Monday, August 26, 2013

ILTA's Special Ops Track: Making Sure IT Matters and IT: The Catalyst

The "Special Ops" set of sessions at ILTA this year was a set of really great ideas (I suspect Mary Abraham's push for alternative formats is behind it, though praise is due to team coordinators Betsy Parker, Chris Hunt, Jim McCue, and Sean Power.).  Essentially these sessions were organized around unusual formats, like alternative reality, TED talks, or roundtables, and addressed a broad range of topics of interest to legal technologists. 

I participated Monday morning in the session titled "Making Sure IT Matters," (#spec1),  which featured a crowd-sourced list of five topics, and facilitated discussion on a single topic at each of five tables, culminating in presentations to the whole group on each smaller group's discussion.  At my table of fourteen or so people, all but one or two contributed to the discussion, which focused on how to make sure IT "gets it," that is, understands the business of law and also lawyer's work and needs.  The small group that organized the discussion will be developing a mind map and probably also some additional publications (like blog posts or articles) on the results of that effort, so I won't attempt to do so here. Regardless of that additional effort, I feel that the most impact occurred in the room at the time, when so many people had the opportunity to think about and participate in their own education and development. 

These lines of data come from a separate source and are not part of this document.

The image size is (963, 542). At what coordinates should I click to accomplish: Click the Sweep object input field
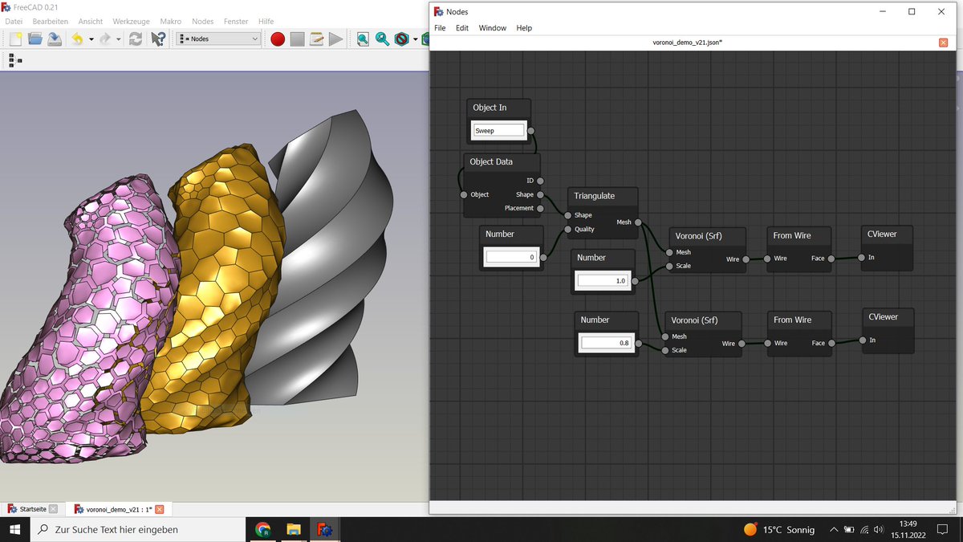pos(498,129)
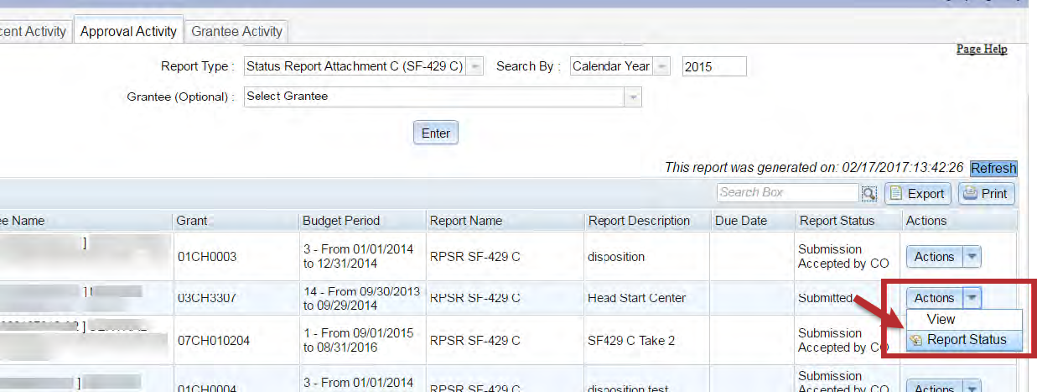The image size is (1037, 392).
Task: Click the Export button with document icon
Action: point(917,194)
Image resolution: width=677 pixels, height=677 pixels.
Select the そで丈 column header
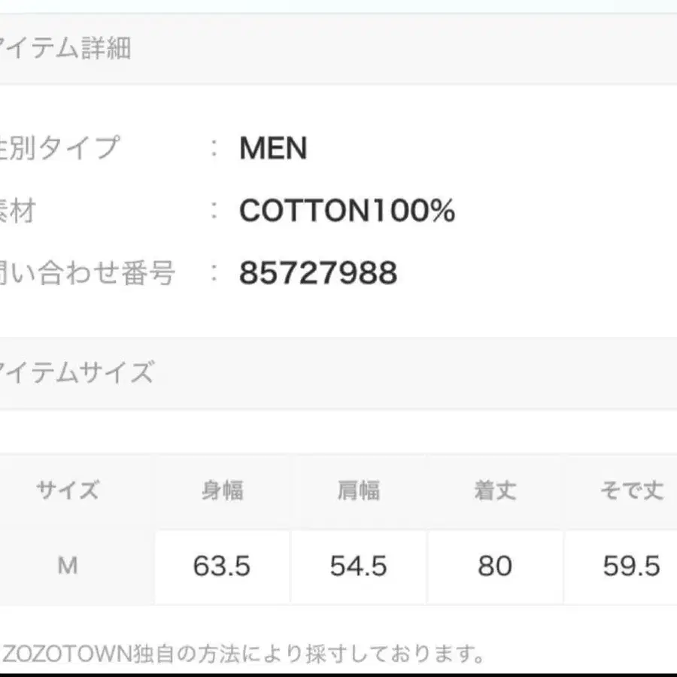click(631, 491)
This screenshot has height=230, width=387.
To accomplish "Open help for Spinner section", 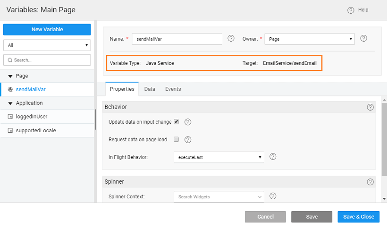I will 370,182.
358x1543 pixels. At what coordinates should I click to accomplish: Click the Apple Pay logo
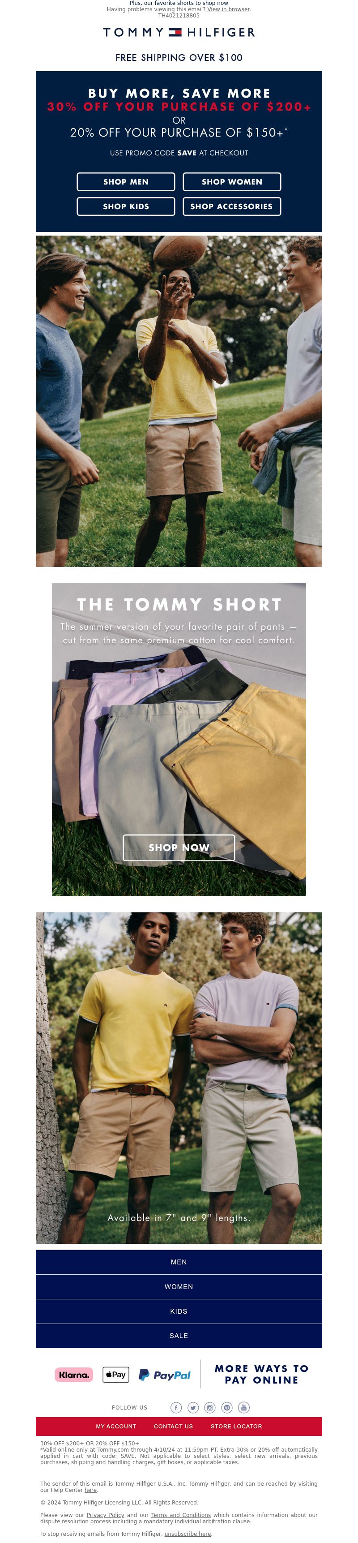(x=116, y=1375)
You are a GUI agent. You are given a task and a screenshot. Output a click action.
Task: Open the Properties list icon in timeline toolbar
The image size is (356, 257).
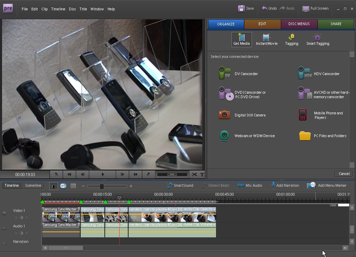point(73,186)
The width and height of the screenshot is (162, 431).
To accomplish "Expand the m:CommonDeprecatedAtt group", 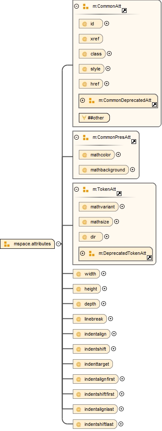I will pos(82,100).
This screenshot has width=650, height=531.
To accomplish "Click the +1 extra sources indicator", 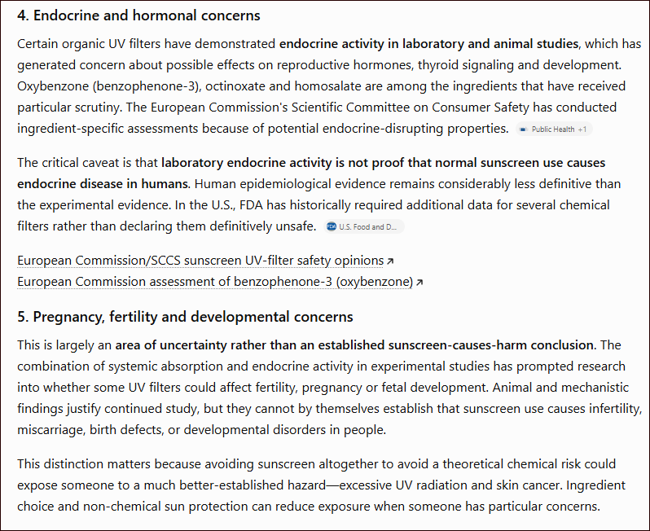I will [582, 129].
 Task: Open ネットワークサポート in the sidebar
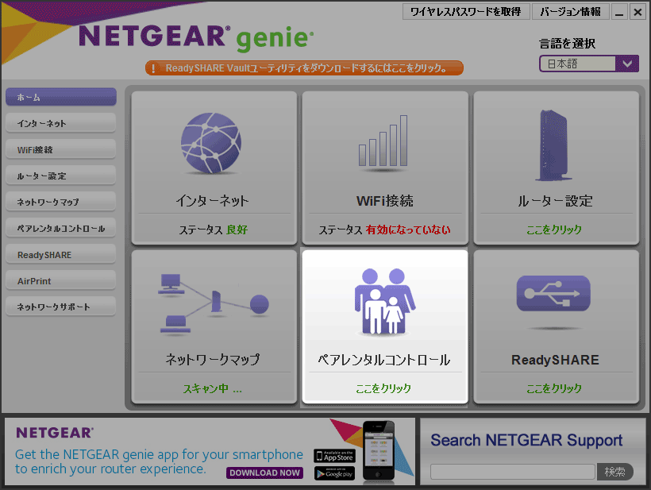(x=60, y=307)
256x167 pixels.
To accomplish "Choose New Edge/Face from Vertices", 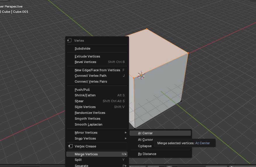I will 97,70.
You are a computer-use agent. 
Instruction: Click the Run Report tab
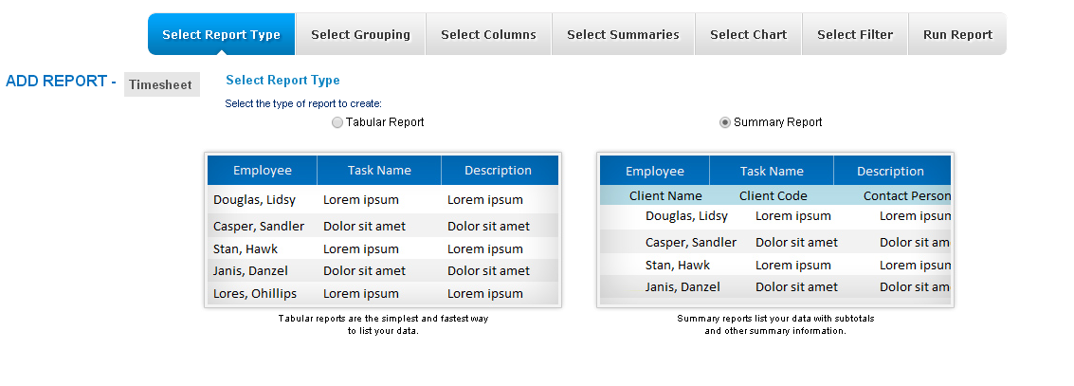pos(957,34)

A later Special Ops session was titled IT:  The Catalyst #spec5, featuring four very different speakers addressing a very broad range of topics in one hour.  The format imitated that of the TED talks. 

Hat tips to Angela Dowd , Tim Golden , and Ben Wightwick for tweets that supplemented my notes as I drafted this post.
Bill Caraher-- Disruption, Risk and Opportunity 

The business model of the law firm is going to have to change. If they want to stand out, law firms are going to have to buy technology, build it, or partner with someone who can supply it.

The top technology spend in law firms is still SharePoint.  Many users don't use SharePoint.  He doesn't think this should be our focus.  He is skeptical about the value of portals and the social features in SharePoint 2013.   His current investment priority is security.

Typically we are not rewarded for taking risk, in fact the contrary.  Clients have started to look more seriously at firm capabilities.

Bring Your Own Device ("BYOD") seems harmless but has serious risks.  The total cost of BYOD is quite high.  Big banks have also become worried about outside counsel who BYOD, because their regulators prohibit them from BYOD.

Phil Schneidermeyer --  Culture and Diversity as Catalysts for Continuous Improvement 

Every conversation with a client of his executive recruiting firm starts with culture.  They are trying to get the fit right between recruits and companies. One challenge is, do you try to acheive a fit with the current culture or the target culture?  Is there any mention of the people side of what we've accomplished on our resumes?

Culture is a sense of what the organization is, its history, attitudes, beliefs, and the like.

Corporations with shared values and that are driven by purpose and values tend to outperform ones that don't. 

Training, onboarding, and orientation are critical for culture.  Corporate culture has risen as a risk that corporations are considering. 

Phil recommends that leaders should be role models for the culture; reward those demonstrating good behavior [And punish those who violate cultural norms?] Peers should weigh culture heavily in considering their own roles and opportunities.

Diversity encompasses gender, race, and generations.  Generational diversity can cause tension around technology and work ethics. 

A really good reason for diversity is that diverse customers are best served by a diverse team.  Robust conversation and effective planning and execution amongst your team  is enhanced by working with people who don't think like you do. 

Ryan McClead-- The Internet of Things

There are more things on the "internet of things" than there are people on the planet.  These things communicate well on their own but don't talk amongst themselves.

Several competing technologies may lead to uniform standards for things on the internet of things.

What is the internet of things?  In quantum physics two particles can be "entangled." When you spin one of the particles, the other one is spun (observed?) as well.  With the increase of devices that are on the internet, we're starting to see the internet and the physical world become entangled.  The internet of things allows for "spooky action at a distance."

He thinks the "Twine" device is the coolest thing on the internet.  It senses temperature, vibration, and light.  He can tie it into the "If Then Then That" service.  He could have his device turn off light bulbs or warn him if his houseplants are too hot.

These sensors will get cheaper, more powerful, and smaller.  At a certain point the physical world can turn into the interface for the network.  It might feel like other technologies that have become invisible, like motors. Things like Twine and the internet of things have the potential to make computing background.
Scott Rechtschaffen--"I Had This Great Idea For A Presentation"

As I tweeted out at the time I saw it, Scott's presentation was brilliant, but essentially impossible to blog. 

His main point was, the legal industry needs to move online.  Why would clients work with law firms that aren't online when they wouldn't work with a bank, airline, concert venue, or other business that wasn't online?  [In similar vein, Kingsley Martin later in the week made the pungent observation that, if an airline's website was like law firms' websites, it would have pictures of the pilots, descriptions of how great its aircraft were, and the like, but no way to buy a ticket.]